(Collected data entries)
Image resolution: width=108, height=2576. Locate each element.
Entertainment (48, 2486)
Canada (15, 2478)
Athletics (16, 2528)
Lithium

__Exercise__: Transcribe each of the records verbatim.

__Response box__:
Image resolution: width=108, height=2576. Locate each element.
Entertainment (48, 2486)
Canada (15, 2478)
Athletics (16, 2528)
Lithium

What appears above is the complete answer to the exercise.